Central CGRP-induced squint is partially rescued by 100:1 CBD:THC. (A) Automated squint assay testing paradigm testing the effect of 100:1 CBD:THC (100 mg/kg CBD: 1 mg/kg THC). (B) Average mean pixel area over 5 min (baseline and treatment). Cannabinoid injection (i.p.) of 100:1 CBD:THC rescues CGRP (i.c.v.) induced squint in CD1 mice. Using a two-way RM ANOVA, the baseline and treatment recordings of PBS + Veh group (ns, p > 0.9999) and CGRP + 100:1 CBD:THC (ns, p = 0.9908) were not significantly different. The baseline of CGRP + Veh group was significantly different from treatment recording (*p = 0.0208). When comparing the baseline (BL) recordings across the treatment groups, there was no significant difference between the PBS + Veh (BL) vs. CGRP + Veh (BL) (ns, p = 0.9934), PBS + Veh (BL) vs. CGRP + CBD:THC 100:1 (BL) (ns, p = 0.9981), and CGRP + Veh (BL) vs. CGRP + CBD:THC 100:1 (BL) (ns, p > 0.9999). When comparing the treatment (Tx) recordings across the treatment groups, there was no significant difference between the PBS + Veh (Tx) vs. CGRP + CBD:THC 100:1 (Tx) (ns, p = 0.889), and CGRP + Veh (Tx) vs. CGRP + CBD:THC 100:1 (Tx) (ns, p = 0.1275); however, there was a significant difference between PBS + Veh (Tx) vs. CGRP + Veh (Tx) (**p = 0.0063). Number of mice: PBS + veh: n = 20 (1 excl.); CGRP + veh: n = 23; CGRP + 100:1: n = 20, male mice (open circles) PBS + veh: n = 11; CGRP + veh: n = 13; CGRP + 100:1: n = 10, and female mice (closed circles) PBS + veh: n = 9 (1 excl.); CGRP + veh: n = 10; CGRP + 100:1: n = 10. Statistical analyses are further described in the supplementary material (Table S9). CBD = cannabidiol; CGRP = calcitonin gene-related peptide; THC = tetrahydrocannabinol; PBS = phosphate-buffered saline; RM ANOVA = repeated measures analysis of variance; Veh = vehicle.

Discussion

In the present study, we have demonstrated that CD1 mice pretreated with an i.p. injection of a CBD:THC mixture at a combined dose of 100:1 (100 mg/kg CBD and 1 mg/kg THC) effectively prevented light aversion and pain behaviors induced by centrally-administered (i.c.v.) CGRP. The CBD:THC rescue of migraine-like symptoms caused by the central actions of CGRP is consistent with our prior finding that the same treatment of 100:1 CBD:THC rescued light aversion and pain behaviors induced by peripherally (i.p.) administered CGRP and a nitric oxide donor.⁴³ Importantly, that study also showed that the same dose of 100:1 CBD:THC produced no adverse effects in various behavior assays assessing memory, anxiety, motor function and depression-like symptoms.
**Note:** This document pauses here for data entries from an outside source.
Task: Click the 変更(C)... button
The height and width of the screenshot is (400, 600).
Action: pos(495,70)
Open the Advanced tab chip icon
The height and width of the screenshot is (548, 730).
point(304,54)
Over the last several decades, the neuropeptide CGRP has emerged as a key player in migraine pathophysiology.⁴⁶ CGRP is a potent vasodilator that is widely expressed in the PNS and CNS.^22,46 In the PNS, CGRP release is active in the trigeminovascular system where it acts on receptors on the vasculature, immune cells in the meninges and trigeminal neurons and glia.⁴⁷ CGRP is also produced in the CNS where it has sites of action throughout regions involved in pain and sensory processing, such as the posterior thalamus, cortices and the cerebellum.^13,48,49 Both peripheral and central administration of CGRP into mice causes several migraine-like symptoms of light aversion, touch sensitivity and grimace/squint.^9–11^,13 Indeed, a side note of this study is the finding that i.c.v. administered CGRP-induced light aversion without an anxiety-like phenotype extends our previous studies using C57BL/6J mice¹⁰ to now include the outbred CD1 strain. Although the relevant sites of action of CGRP in migraine patients are still not known, it has been speculated that both central and peripheral sites of CGRP action may be important.⁵⁰ Thus, a significant point of the present study is that it provides evidence that cannabinoids, specifically CBD and THC, can prevent the central actions of CGRP, even when administered peripherally.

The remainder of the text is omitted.